Fruit d’un travail chaotique, d’un enregistrement douloureux et fortement perturbé par les humeurs des membres du groupe, Wish You Were Here dégage une atmosphère inquiétante et glacée, aux antipodes des sons (trop) chaleureux de Dark Side. Parti fonder son Project, Parsons n’est plus dans le coup, et le groupe engage un ingénieur inexpérimenté pour les seconder. L’anecdote célèbre de la visite impromptue de Barrett aux studios d’Abbey Road est en réalité triste et éprouvante pour les membres du groupe. Barrett est gros, sale, tient des propos incohérents et s’en va en ayant dit au-revoir à personne. Ce sera la dernière fois qu’il sera vu par un des membres du groupe. L’influence de cette visite sur l’album est sujette à caution : le mix était a priori terminé, et sa présence alors que deux morceaux (Shine On You crazy Diamond et Wish You Were Here) lui sont adressés plus ou moins directement semble plutôt relever d’un troublant hasard.

L’album en lui-même est très lent, et contient donc quatre morceaux, dont l’un est séparé en deux parties. Sur la face A, Shine On You Crazy Diamond (parties 1-5) et Welcome To The Machine. Pour la face B, Have A Cigar, Wish You Were Here et Shine On You Crazy Diamond (parties 6-9). Il est intéressant de constater que les deux faces sont totalement remplies en termes sonores, la seule cassure étant donc entre Welcome To The Machine et Have A Cigar. Les autres morceaux s’enchainent au moyen de bruitages divers, et il y a fort à parier que si cet album avait été enregistré pour un CD, il n’y aurait aucune coupure.

Froid, lent, mais en même temps majestueux et puissant, cet album est une ode à la patience, et se développe selon deux axes, auxquels n’échappe que le morceau titre, Wish You Were Here.

Celui qui nous apparaît en premier est évidemment la luminosité de Shine On You Crazy Diamond, dont le riff de guitare célébrissime est devenu au fil des années synonyme de cool. L’ensemble, dans la première partie avant le chant, est particulièrement épuré, le jeu de basse et la batterie de Mason étant réduits au minimum. On raconte d’ailleurs que Mason, en plein divorce, était tellement peu motivé à jouer que c’est ce qui explique cet extrême dénuement percussif, ce manque total de groove.
-- -- --
_TRAVAIL À FAIRE_.
1) D'après le texte sur Wish You Were Here, entre quels morceaux se trouve la seule cassure de l'album ?
2) Reformulez sous forme de liste le paragraphe du texte sur Wish You Were Here qui commence par « L’album en lui-même est très lent », en gardant ses faits principaux.
3) Écrivez la suite du texte sur Wish You Were Here à partir de sa dernière phrase.

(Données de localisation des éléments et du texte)
-- -- --
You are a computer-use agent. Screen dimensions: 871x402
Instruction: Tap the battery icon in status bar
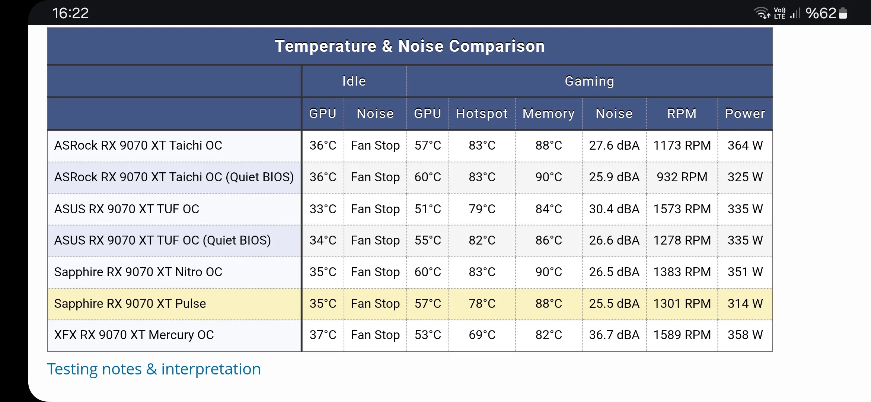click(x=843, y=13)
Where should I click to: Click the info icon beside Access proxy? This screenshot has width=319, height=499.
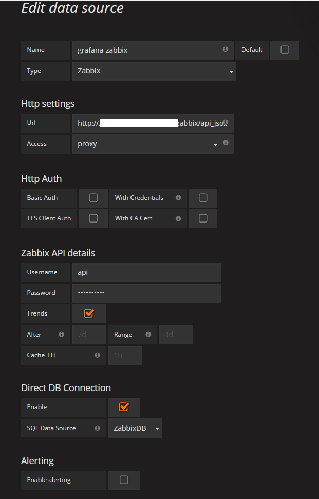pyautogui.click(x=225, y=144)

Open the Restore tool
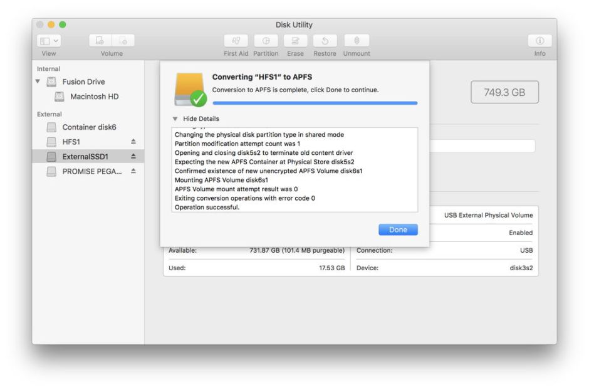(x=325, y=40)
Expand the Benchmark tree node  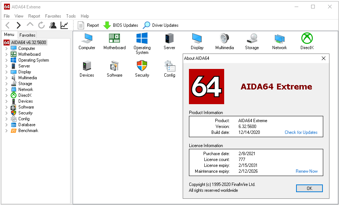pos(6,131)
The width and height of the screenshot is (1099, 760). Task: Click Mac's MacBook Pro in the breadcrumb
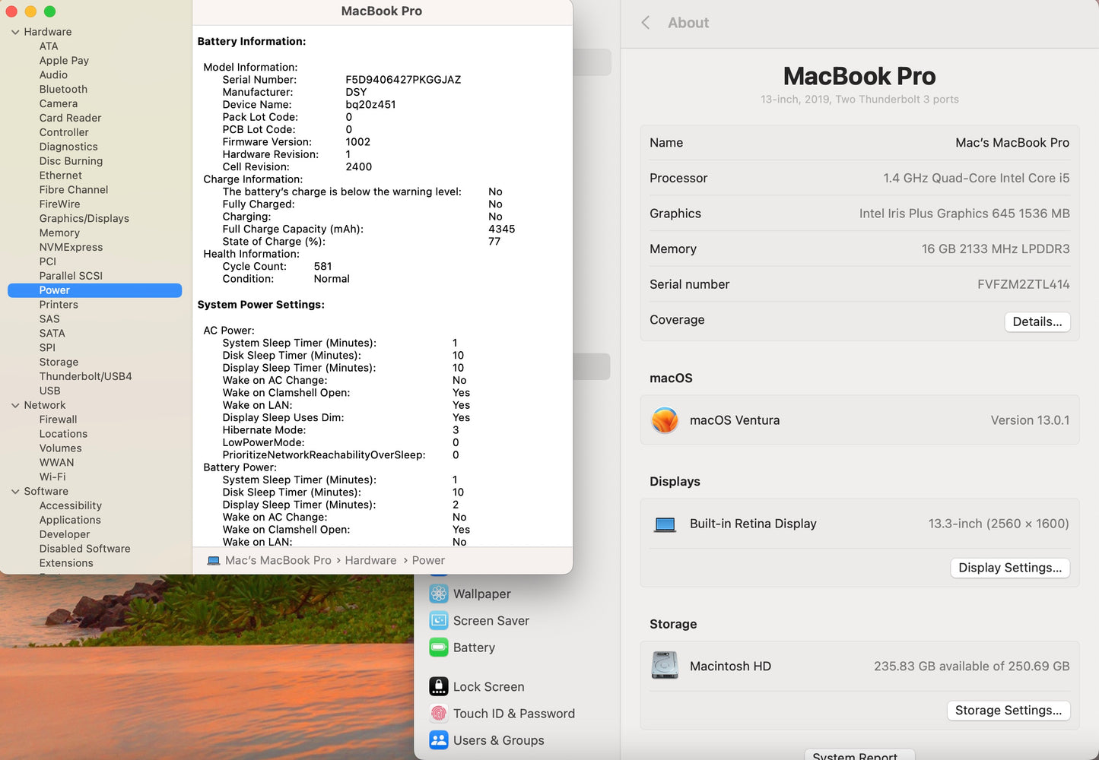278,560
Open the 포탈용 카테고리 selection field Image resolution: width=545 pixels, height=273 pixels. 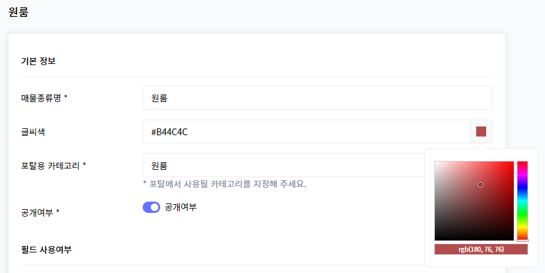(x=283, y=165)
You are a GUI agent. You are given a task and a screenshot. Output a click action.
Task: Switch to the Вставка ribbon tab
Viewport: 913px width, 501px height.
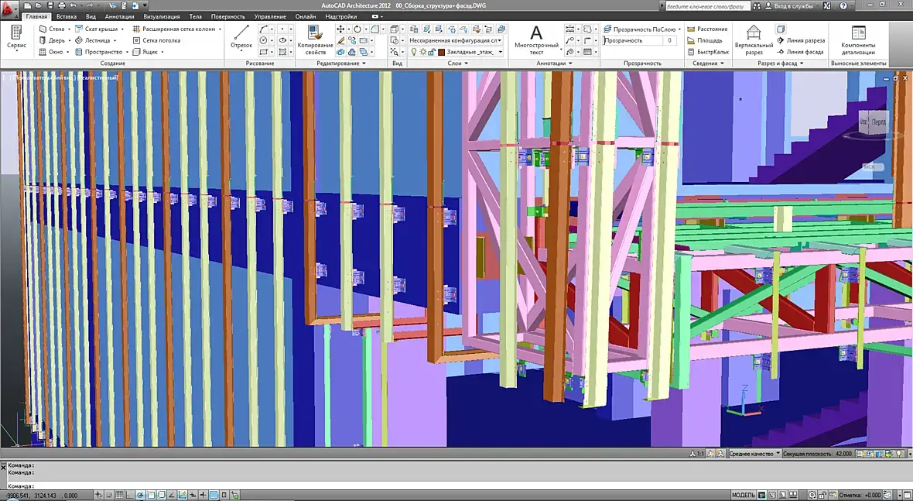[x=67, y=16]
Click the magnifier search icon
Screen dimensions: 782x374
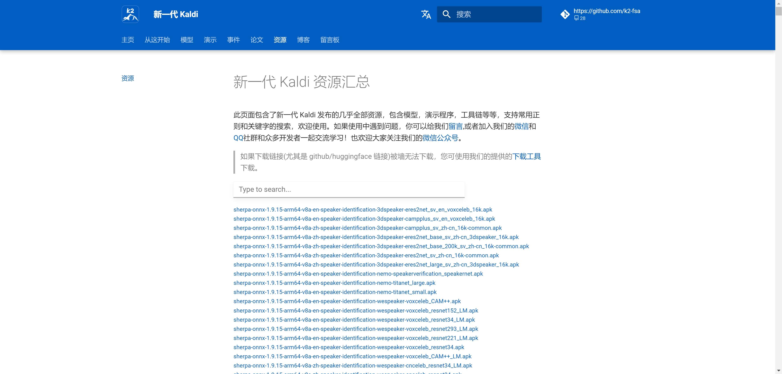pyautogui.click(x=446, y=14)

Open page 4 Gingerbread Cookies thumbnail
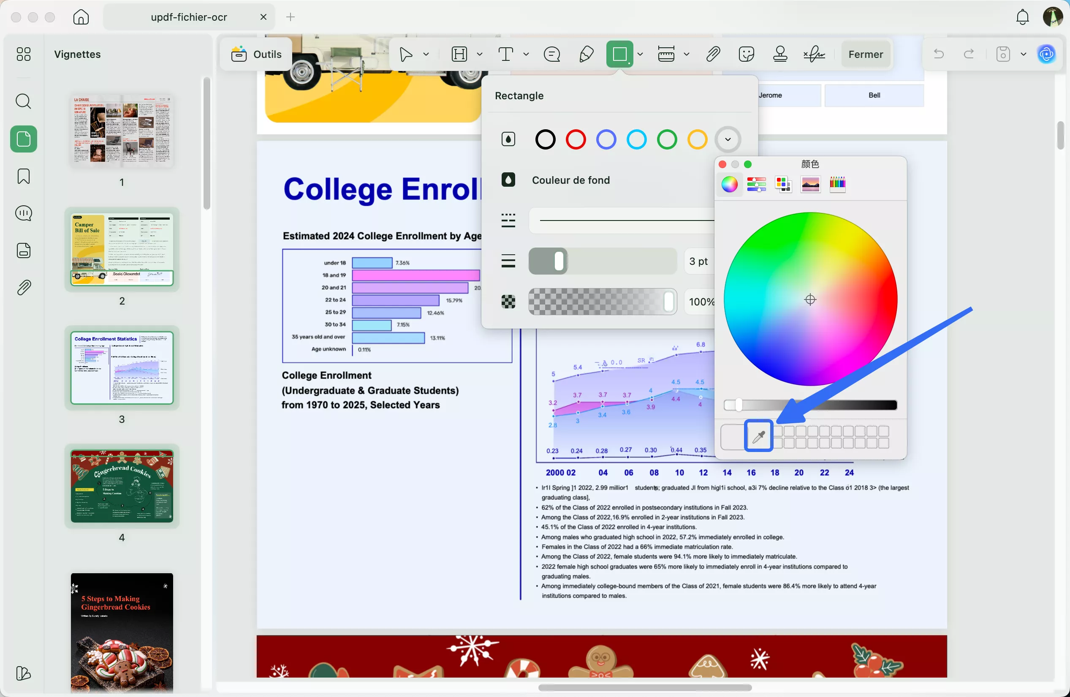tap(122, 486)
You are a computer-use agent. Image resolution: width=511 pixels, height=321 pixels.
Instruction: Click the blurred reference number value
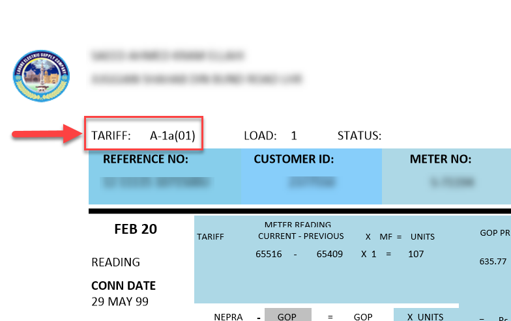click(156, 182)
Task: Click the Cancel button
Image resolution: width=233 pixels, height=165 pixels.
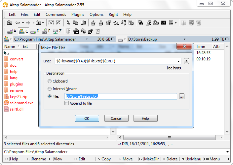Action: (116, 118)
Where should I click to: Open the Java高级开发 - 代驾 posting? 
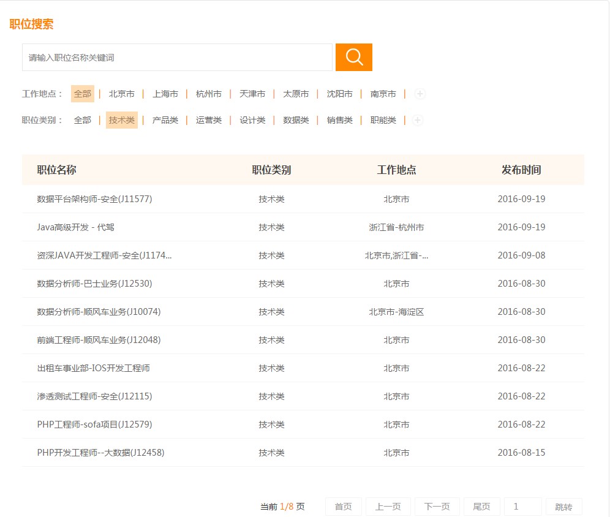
-- -- --
_RÉPONSES FOURNIES_.
1) Entre Welcome To The Machine et Have A Cigar.

2)
- L'album est très lent et contient quatre morceaux, dont l'un est séparé en deux parties.
- Face A : Shine On You Crazy Diamond (parties 1-5) et Welcome To The Machine.
- Face B : Have A Cigar, Wish You Were Here et Shine On You Crazy Diamond (parties 6-9).
- Les deux faces sont totalement remplies sur le plan sonore. La seule cassure se situe entre Welcome To The Machine et Have A Cigar.
- Les autres morceaux s'enchaînent au moyen de bruitages divers.
- Enregistré pour un CD, l'album n'aurait sans doute eu aucune coupure.

3)
Etrange comme les légendes tiennent à peu de choses. On se souviendra, dans ce morceau mythique, de la performance exceptionnelle de Dave Gilmour, qui est à l’époque au sommet de son art et qui devient, même si cette étiquette aurais déjà pu lui être accolée auparavant, un membre du gotha des guitaristes rock. L’amour de Floyd pour le blues se fait ressentir encore une fois sur ce Shine, après les célèbres passages d’Atom Heart Mother mais surtout l’immense Echoes. Et puis il y a, après le couplet qui permet à Waters d’exprimer tous ses regrets à propos de quelqu’un qui brillait, trop fort, et trop vite (il s’en défendra mais le doute n’est pas permis, c’est Barrett), il y a, après cet éclat de splendeur et cette réminiscence des grands chœurs d’Atom Heart Mother et Dark Side, il y a un des meilleurs moments de la carrière de Pink Floyd, le retour de Dick Parry au saxo, et le passage de Gilmour aux arpèges sur sa Strato. D’abord chaloupé et balancé, le blues se fait boogie, et le groupe accélère, accompagnant la magnifique performance de Parry, juste ce qu’il faut de contemporain, et ce qu’il faut de classique, un solo de sax parfait. Elles ne sont que deux mais ce sont deux minutes exceptionnelles, éclairées, éthérées, où l’hommage se fait heureux, où l’on semble surtout se rappeler des bons moments, en s’appesantissant moins sur l‘absence de l’être cher.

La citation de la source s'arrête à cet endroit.